A New Use For My Apple Cider Vinegar
Now look, I’m no stranger to the hype around apple cider vinegar. I’ve used it in salad dressings and even added a teaspoon or two to my water here and there for years. I just never thought about putting it on my head.
Given how sensitive my skin is, I’d always assumed that ACV would just irritate it. I mean, the stuff is acidic! After some quick research, though, I learned that the natural pH of our scalp is actually slightly acidic—so the intensity of ACV is actually what makes it a good scalp balancer.
That was all the convincing I needed. The next day, I grabbed my bottle of Bragg Organic Apple Cider Vinegar, and using instructions from naturopathic doctor Olivia Rose, N.D., diluted one ounce in about eight ounces of water. After finishing my usual routine (which involves a natural shampoo bar and Shea Moisture deep conditioner), I poured my cup of ACV mixture over my head and massaged it into my scalp for about a minute. I let it sit for another minute, then rinsed it out, again trying to really massage my scalp to wash away any remaining flakes.
The moment of truth came when I combed my hair after toweling off. Usually, in the winter, my part—even freshly scrubbed—would reveal loads of flakes. This time, I combed through my entire head of hair and my scalp looked so much better. I stuck my head right up to the mirror to investigate more closely. My part looked squeaky-clean and irritation-free. I honestly couldn’t believe it. After all this time!
Did my hair smell a little bit like vinegar? Yes, it did. But did I care?

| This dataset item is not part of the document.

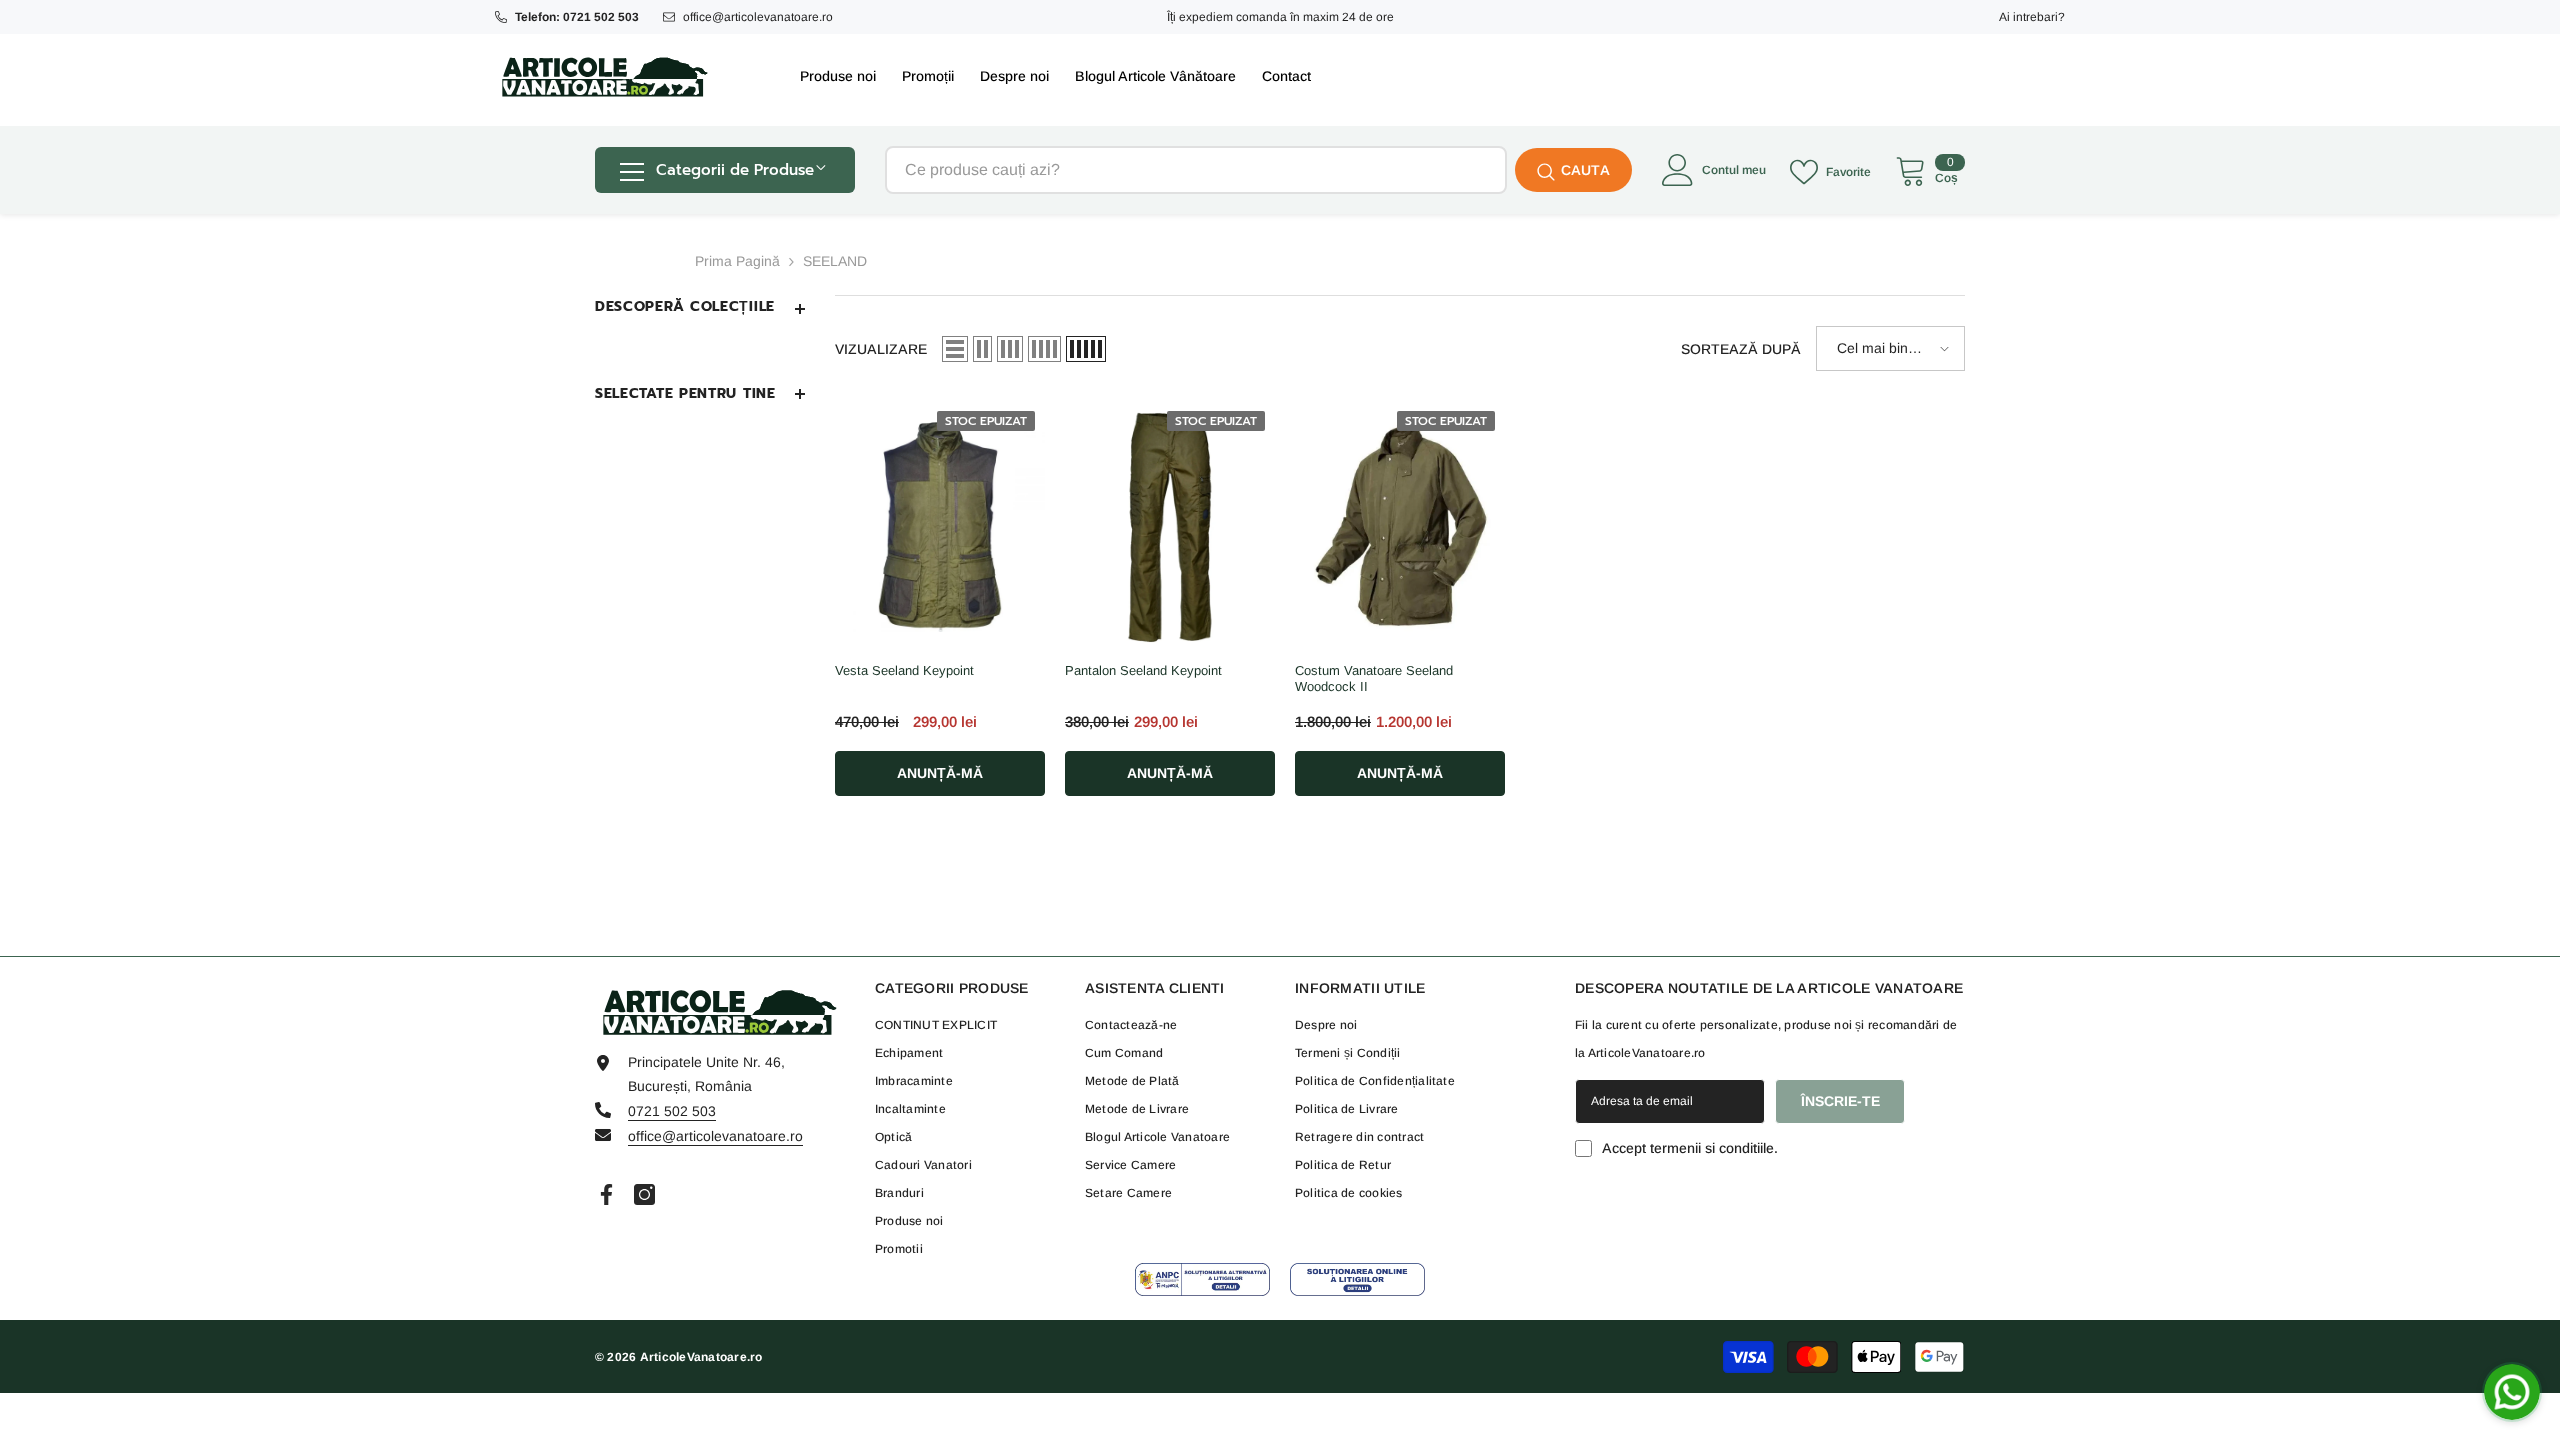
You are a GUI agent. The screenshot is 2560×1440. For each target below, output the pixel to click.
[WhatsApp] (2512, 1392)
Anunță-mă (940, 773)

Not one bit.
My New Hair-Care Routine
Of course, I should have known that my ACV hair rinse wouldn’t be a one-and-done deal. After that first remarkable trial, I reverted to my regular routine. Within about a week or so, I noticed the flakes starting to make a comeback.
I figured my solution was easy, though: The next time I washed my hair, I finished with an ACV rinse—and decided to incorporate the stinky (but seriously helpful) mixture once a week.
Since making this change, my scalp feels significantly healthier—and I feel significantly less self-conscious about the state of my flakes when out and about. Though I’m certainly looking forward to not rocking the faint scent of fermented apples when the weather warms up, I’m relieved to have found a natural, inexpensive solution for my biggest cold weather beauty woe.